Immunostaining of Atlantic salmon (Salmo salar L.) leucocytes.

Different salmon leucocyte subpopulations were identified by immunostaining using rabbit antiserum raised against the salmonid cell line TO derived from head kidney leucocytes in combination with other available immunoglobulins. The rabbit anti-TO cell line serum immunostained all isolated leucocytes from head kidney, peripheral blood and spleen, as shown by analyses of these leucocytes by flow cytometry and by fluorescence microscopy. In cytospin preparations, the staining of salmon leucocytes using rabbit anti-TO serum as the primary antibody revealed greater morphological details compared to conventional staining procedures, especially among isolated spleen leucocytes where cells with a morphology usually limited to dendritic cells were seen.

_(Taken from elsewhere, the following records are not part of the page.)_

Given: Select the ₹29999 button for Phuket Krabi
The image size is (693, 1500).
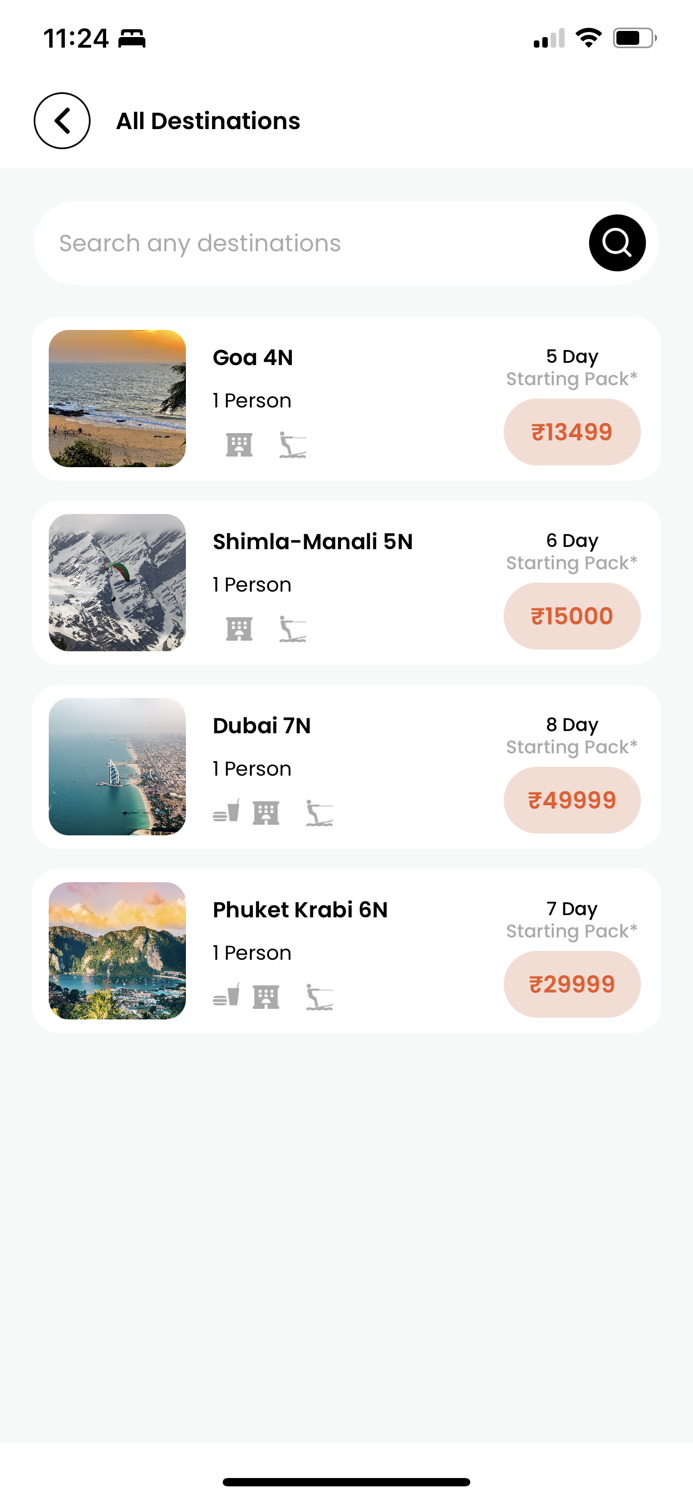Looking at the screenshot, I should [571, 984].
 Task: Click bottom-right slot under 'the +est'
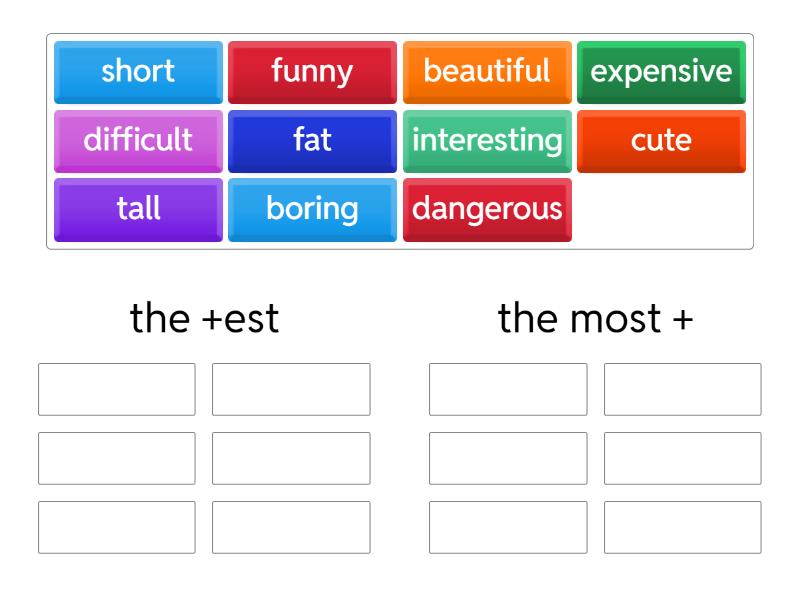tap(291, 527)
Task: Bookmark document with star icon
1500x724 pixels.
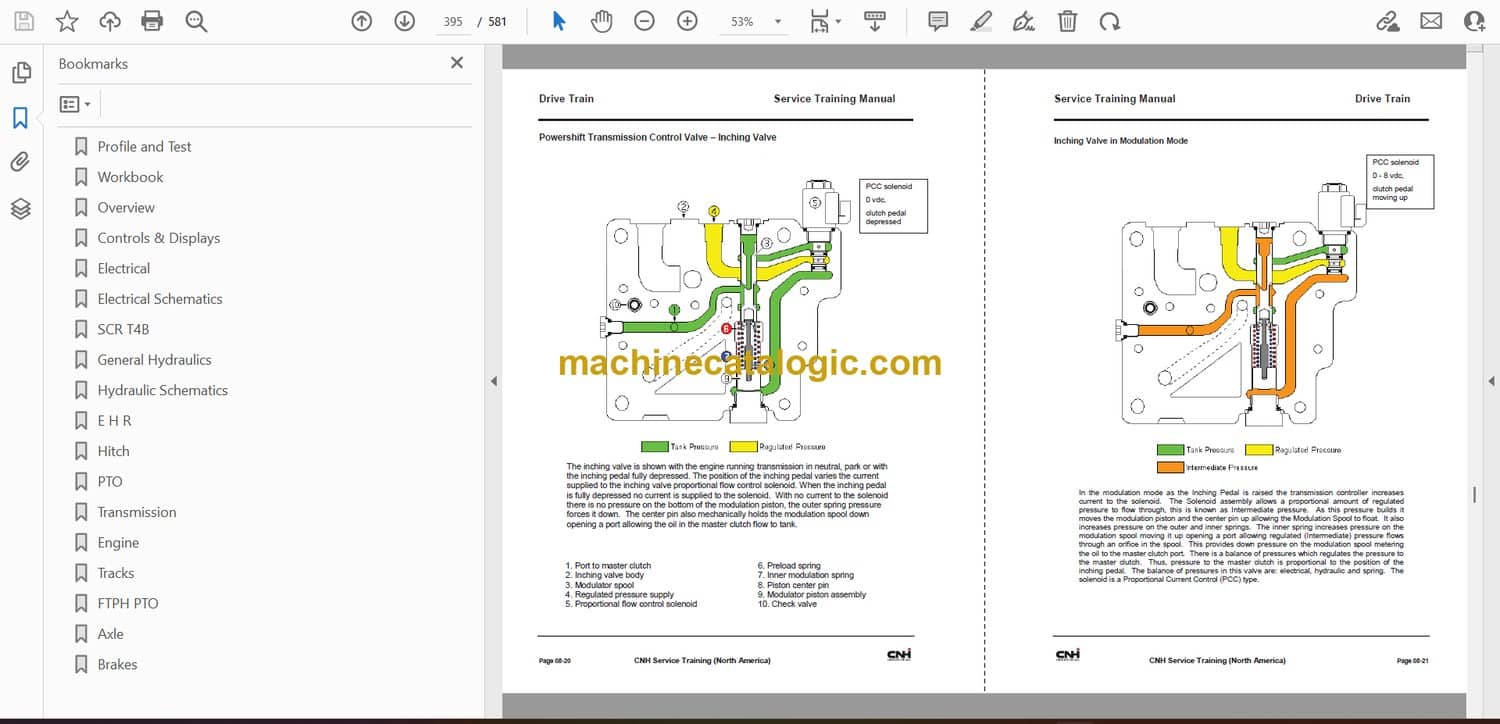Action: point(66,21)
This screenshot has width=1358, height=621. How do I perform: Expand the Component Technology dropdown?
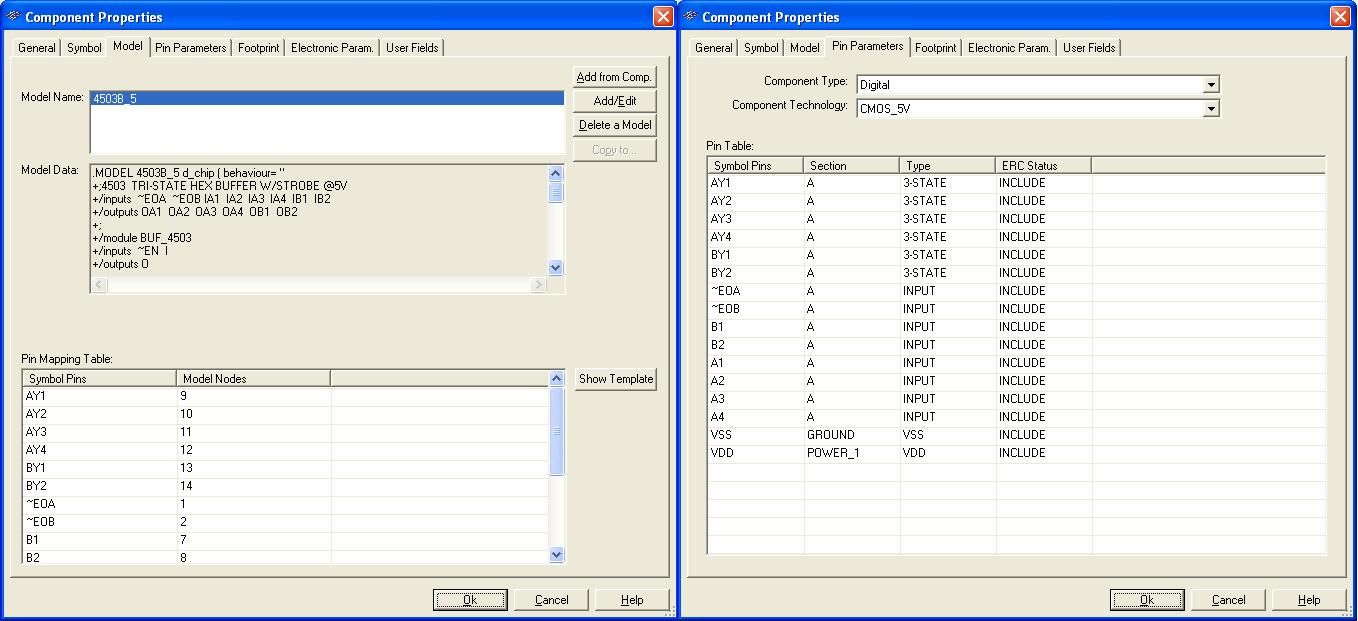[x=1211, y=109]
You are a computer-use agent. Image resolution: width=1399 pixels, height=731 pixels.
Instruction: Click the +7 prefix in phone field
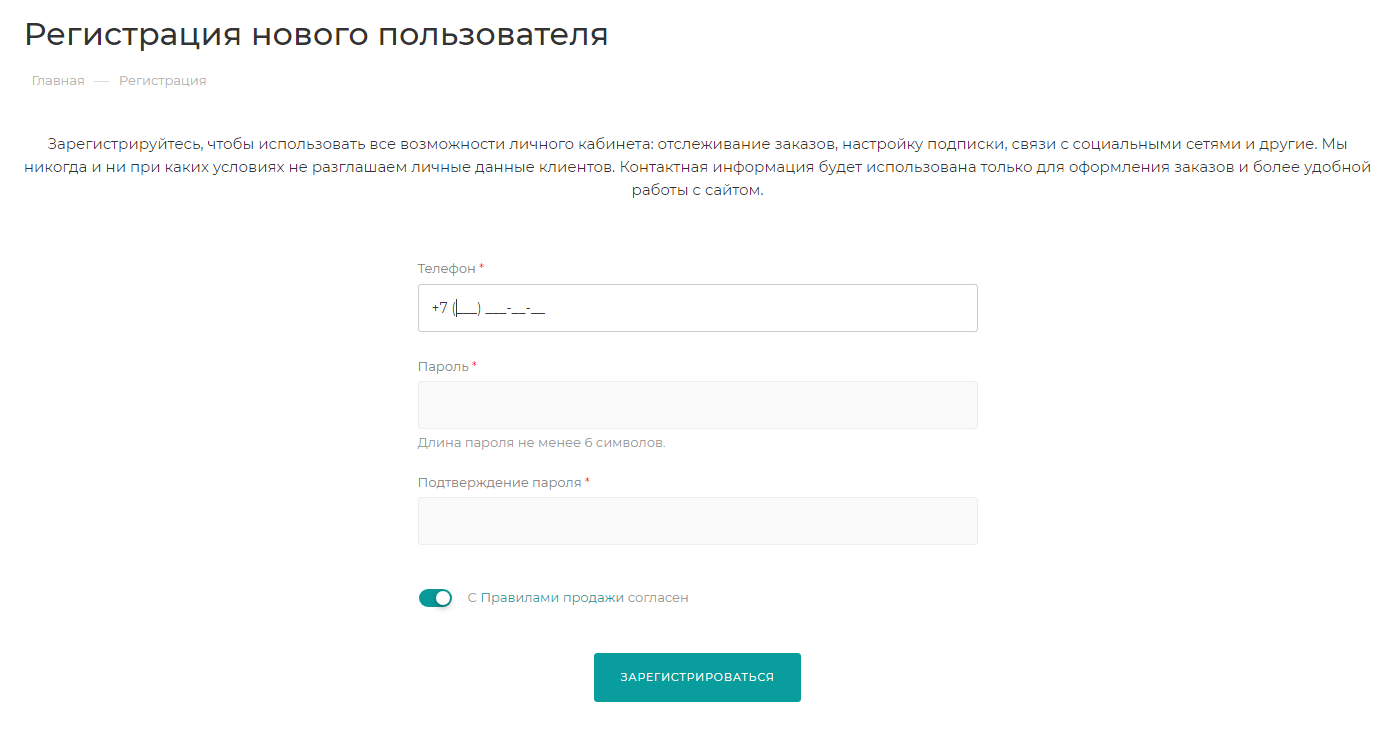440,308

Other cells of various shapes and protrusions were also stained although the anti-TO serum did not stain protrusions on all cell types. Among the immunoglobulin positive cells, the thin protrusions were only seen when immunostained using anti-IgM antibody. The same was observed for neutrophils stained using the monoclonal E3D9 antibody. The double staining of cells using rabbit anti-TO serum and monoclonal antibodies specific for IgM positive cells or neutrophils clearly show how the morphology of these cells can be compared with the rest of the leucocyte population. The staining of salmon leucocytes by antiserum to a salmon leucocyte cell line TO provides a tool for staining the total population of salmon immune cells, and can be used in immunofluorescence or confocal microscopy in combinations with labelling of cellular components or pathogens. The detailed morphological characteristics, such as cell protrusions, visualized by the presented staining have not been observed on fish leucocytes by conventional cell staining procedures.